| TEXTE |
Swami Ritajananda
Dans les temps qui viennent j’ai décidé, vu la demande et l’assiduité de certains lecteurs de publier un ensemble de ce que j’appellerai : « 101 questions essentielles à Bernard ». Ces 101 questions qui sont extraites soit d’entretiens oraux, soit de réponses à des mails ou lettres, couvrent à mon avis l’essentiel de ce dont a besoin un chercheur sérieux pour découvrir sa Nature Véritable. Elles ont été faites quelques années après la Réalisation de Bernard autour des années 2000.
Une petite mise au point est indispensable afin de préciser à chaque lecteur, à chaque chercheur, la nécessité de s’imprégner du sens profond des réponses qui vont suivre sans trop s’attarder sur la forme particulière donnée à chaque réponse.
En effet, la forme concerne spécifiquement la personne qui a posé la question et qui a obtenu la réponse qu’elle « pouvait entendre ». Ce qu’elle peut entendre est fonction de sa personnalité propre, de ce qu’elle est capable d’accepter, de son évolution à l’instant même où la question a été posée et d’autres facteurs plus subtils.

| DOCUMENTS FOURNIS |
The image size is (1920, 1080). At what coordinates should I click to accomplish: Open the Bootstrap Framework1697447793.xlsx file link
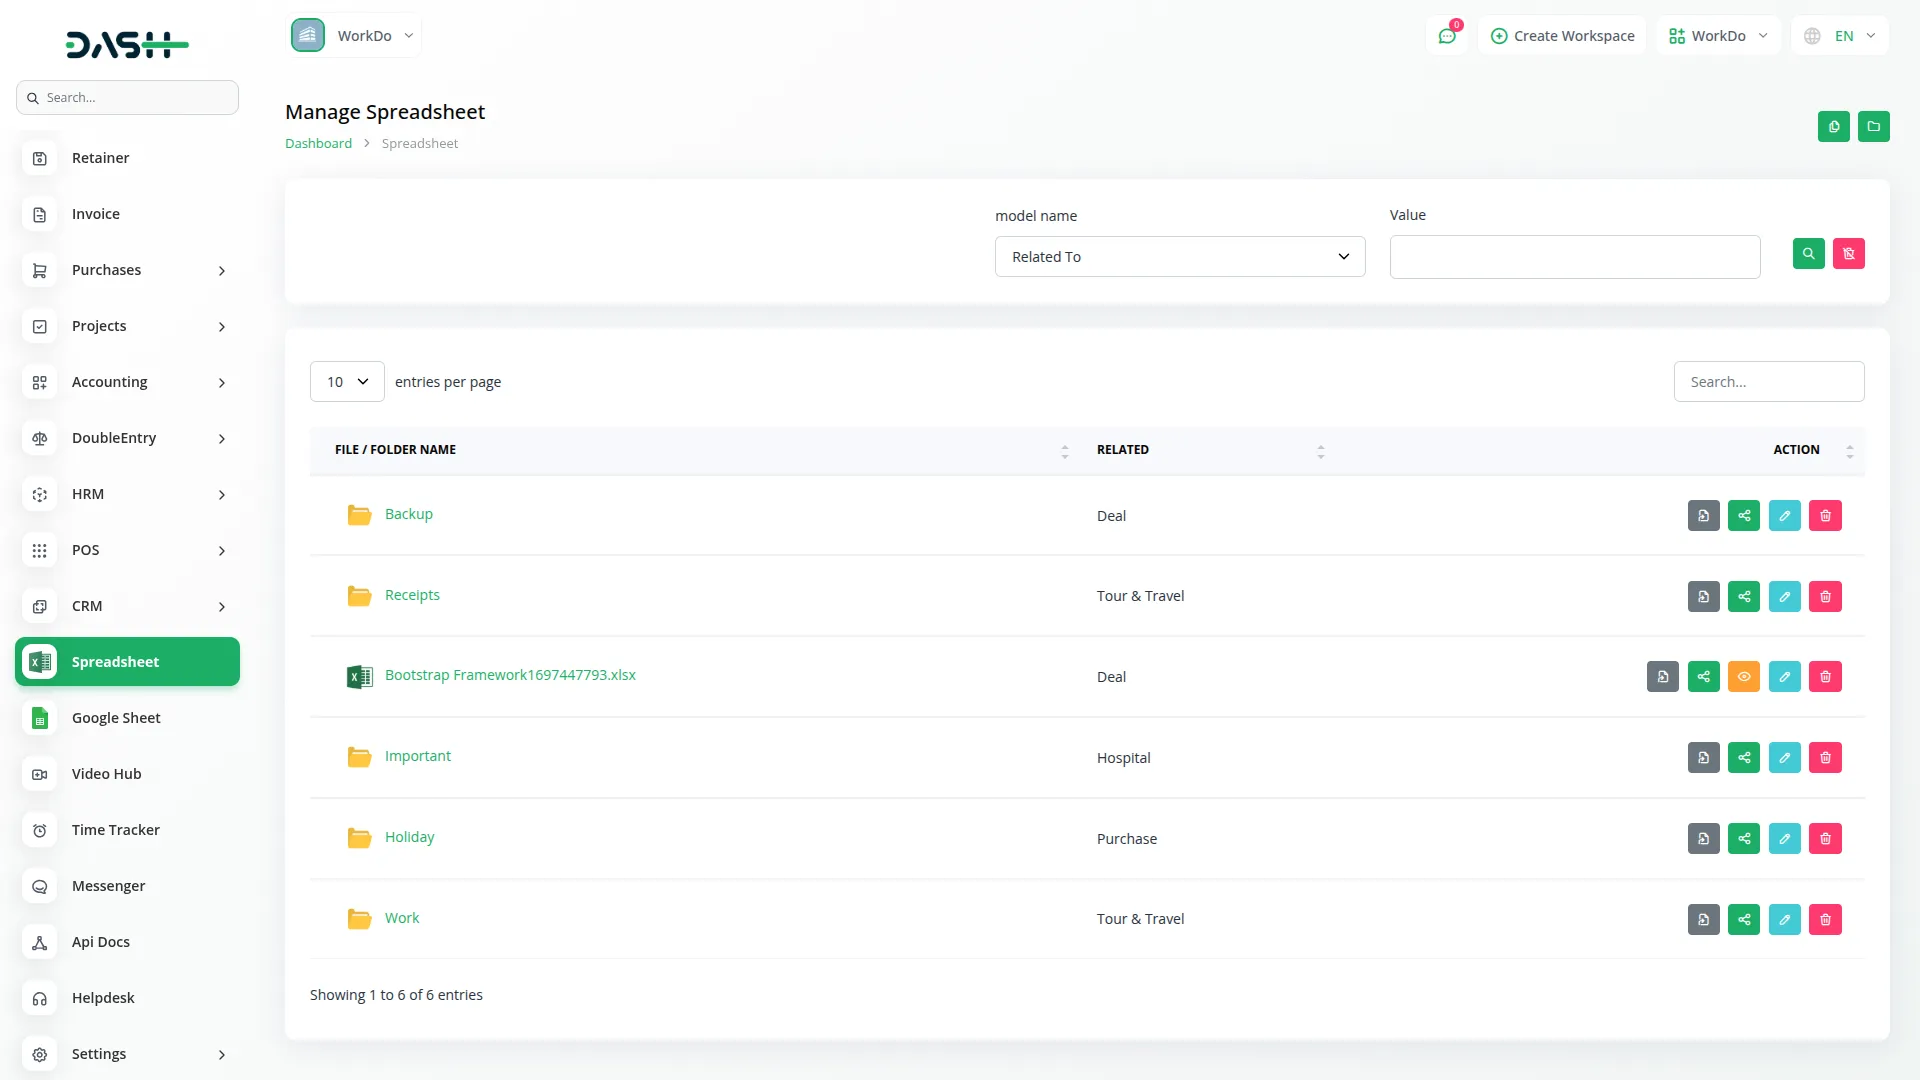[510, 675]
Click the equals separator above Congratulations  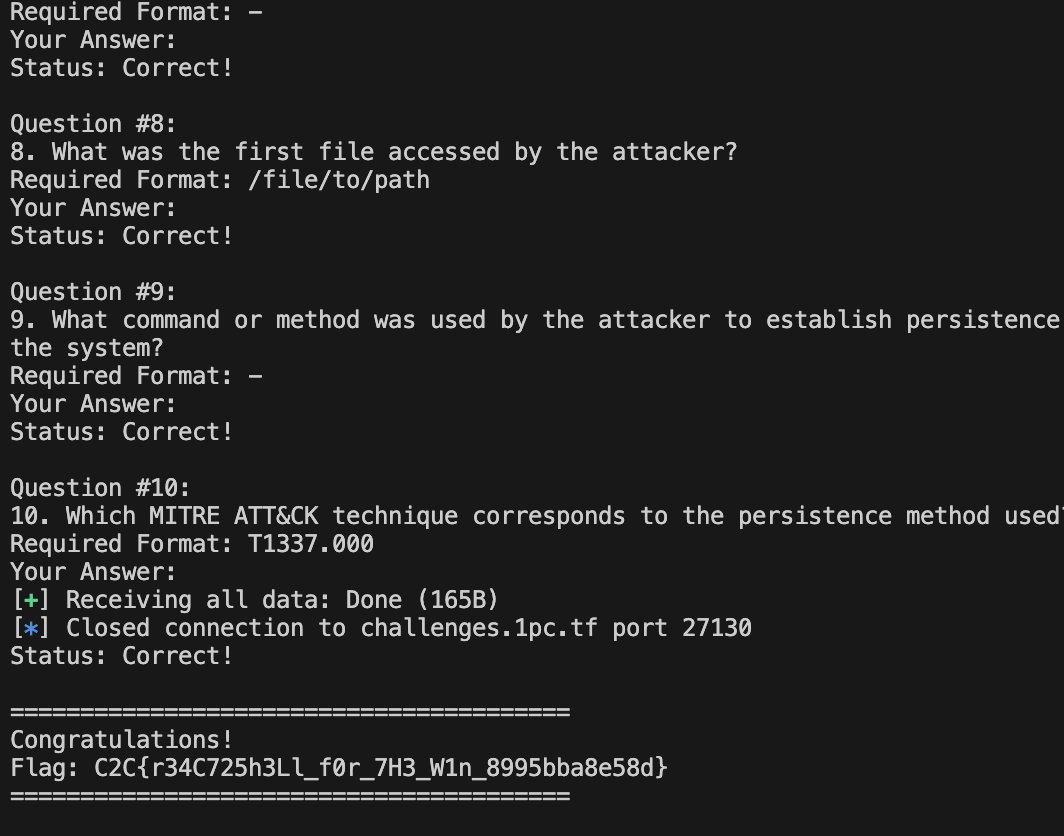tap(290, 712)
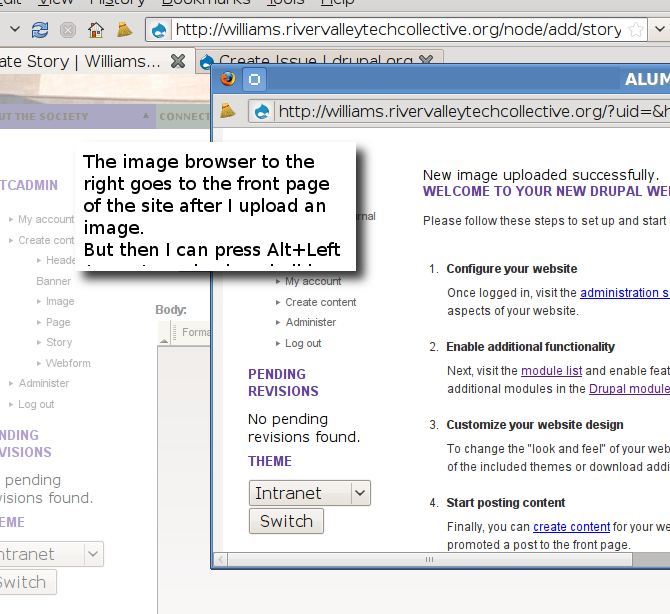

| OBJECTIF 1 |
Reformulez sous forme de liste le paragraphe du texte sur les questions à Bernard qui commence par « Dans les temps qui viennent », en gardant ses faits principaux.
| OBJECTIF 2 |
Poursuivez le texte sur les questions à Bernard à partir de sa dernière phrase.

| RÉPONSE 1 |
- Un recueil intitulé « 101 questions essentielles à Bernard » sera publié prochainement, à la suite de la demande et de l'assiduité de certains lecteurs.
- Ces questions proviennent d'entretiens oraux ou de réponses à des mails et à des lettres.
- Elles couvrent l'essentiel de ce dont un chercheur sérieux a besoin pour découvrir sa Nature Véritable.
- Elles ont été posées quelques années après la Réalisation de Bernard, vers les années 2000.

| RÉPONSE 2 |
Le fond de la réponse va directement au Cœur et concerne tout chercheur sérieux et passionné. L’impact produit est alors fonction de la ferveur de chacun.
Il est indispensable que la réponse soit « absorbée » sans que l’intellect ait le temps d’interpréter ce qu’il a entendu.
Plus tard la personne y réfléchira, retournera les paroles dans tous les sens et fera agir son sens critique.
La compréhension intellectuelle est utile pour prendre conscience de l’existence des concepts, mais elle est incapable de les dépasser tout simplement parce qu’elle en fait partie.
Il ne faut donc pas donner trop d’importance à la compréhension, et se souvenir avec passion que seule l’Expérience personnelle nous conduira au but tant désiré.
De nombreuses personnes pourront se dire : que de répétitions ! C’est vrai et tous les sages un peu sérieux ont répété des milliers de fois, sous des formes différentes les mêmes recommandations. Le mental humain a tellement tendance à se figer, à se scléroser, à se durcir, qu’il faut marteler sans cesse les mêmes évidences ,pour que, par chance une ou l’autre arrive à pénétrer et transpercer la couche de notre ignorance (qui est rappelons-le un des trois poisons du bouddhisme). En préparant ce travail, j’ai moi-même relu ce que j’avais lu tant de fois et à chaque lecture, un petit plus apparaît dans la compréhension et l’intégration de ces vérités de base.
Abordons donc ces pépites, gracieusement offertes, avec Amour et humilité, qu’elles nous accompagnent dans notre voyage merveilleux , à la découverte de notre Nature Véritable.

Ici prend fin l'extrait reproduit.